Le matérialisme philosophique est souvent caricaturé. On lui associe par exemple les idées d’un déterminisme froid, selon lequel tout dans la nature suivrait des lois mécaniques qui imposeraient à la matière son comportement. On lui associe aussi un geste réductionniste qui consiste à n’envisager la nature que sous l’angle de ses phénomènes matériels, eux-mêmes réduits à des processus et des relations établies entre choses étendues.

Pourtant, l’exemple de Diderot indique le contraire. Il tente en effet de penser, non pas les lois physiques générales déterminant de l’extérieur le comportement des choses, mais au contraire le principe interne d’inventivité des corps par lequel quelque chose de nouveau se produit dans la nature. Il y a certes réduction, puisque tous les phénomènes de la nature peuvent être produits matériellement. Diderot déclare par exemple dans l’Encyclopédie qu’« il n’y a que de la matière, et qu’elle suffit pour tout expliquer » (article « Spinosiste »). Mais cette réduction correspond à un enrichissement considérable du concept de matière, lequel ne désigne rien d’inerte ou depassif, mais au contraire le principe actif de la nature. Et c’est d’ailleurs l’une des thèses les plus constantesde la tradition matérialiste, de Démocrite à d’Holbach, en passant par Épicure, Lucrèce, Cavendish ouLa Mettrie (et d’autres), que l’activité est une propriété de la matière. Aujourd’hui, on la retrouve chez les tenant.es des « nouveaux matérialismes » comme Jane Bennett ou Karen Barad, sous la forme d’une réflexion sur l’agentivité (agency) des matérialités.

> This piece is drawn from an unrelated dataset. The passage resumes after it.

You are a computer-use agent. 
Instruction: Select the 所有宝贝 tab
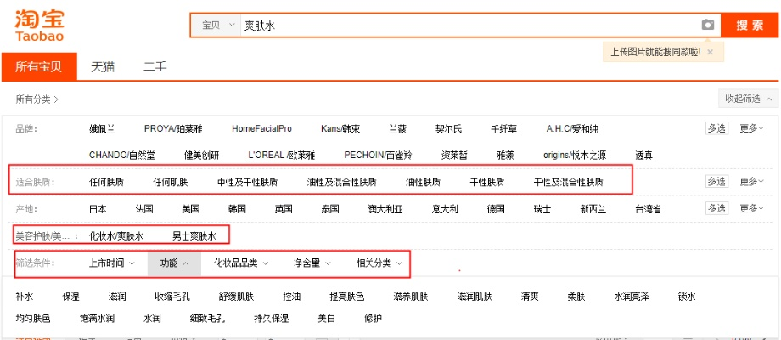pyautogui.click(x=38, y=66)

Souvent, les philosophes cherchent à dire ce que sont les choses. Iels utilisent alors des concepts comme ceux de substance, de propriétés, de qualités, etc. Ce faisant, iels stabilisent le réel dans certaines formes par lesquelles nous l’expérimentons et le connaissons. Or, on le voit, la pensée de l’activité de la matière consiste au contraire en une attention accrue envers ses modes de divergences plutôt qu’envers sa réification dans une quelconque forme. Adopte dans cette perspective un regard matérialiste cellui qui s’intéresse, non pas aux formes qui émergent et se stabilisent dans notre expérience du monde, mais au contraire, à la façon dont les formes sont niées par le fonctionnement du monde luimême. Car l’activité est tout autant un principe instituant qu’un principe destituant dont l’effet négatif est la destruction des formes. On ira même jusqu’à dire que le pouvoir de la matière se montre beaucoup plus dans la destruction que dans l’information, car l’information est parfaitement compatible avec l’idée d’une matière docile et malléable. C’est pourquoi une philosophie matérialiste peut se présenter comme une analyse des modes de divergence de la matière dans la nature.

Le monstre est alors un phénomène privilégié. La différence qu’il présente, irréductible à aucun universel ou à aucune forme générale, donne à voir concrètement, dans le corps vivant, l’une des modalités de divergence de la matière. Car l’impossibilité de retrouver exactement l’espèce dans l’individu, ni les parents dans l’enfant, est le signe de l’irréductibilité du principe matériel à aucun principe formel. Dans le corps vivant, cette divergence se manifeste comme singularité, c’est-à-dire comme existence unique et concrète d’un corps différent de tous les autres. Cette différence n’est pas un manque ni un défaut, comme l’envisage Aristote, mais au contraire la manière dont la puissance matérielle habite notre individualité et la façonne en la rendant proprement individuelle. Dans cette perspective, toute forme vivante expose publiquement, par son existence singulière, une des façons singulières de destituer ce qui se présente comme norme. Nous sommes tou.tes des monstres[3] : cela signifie que notre corps exhibe une singularité qui le distingue radicalement de tous les autres êtres de la nature, parce qu’il est le lieu concret de la tendance de la matière à la divergence. Tous les êtres vivants sont des monstres, et les formes dites aberrantes désignent de manière plus aigüe la vérité observable dans tous les êtres supposés normaux : à savoir qu’en eux s’opère toujours une certaine subversion.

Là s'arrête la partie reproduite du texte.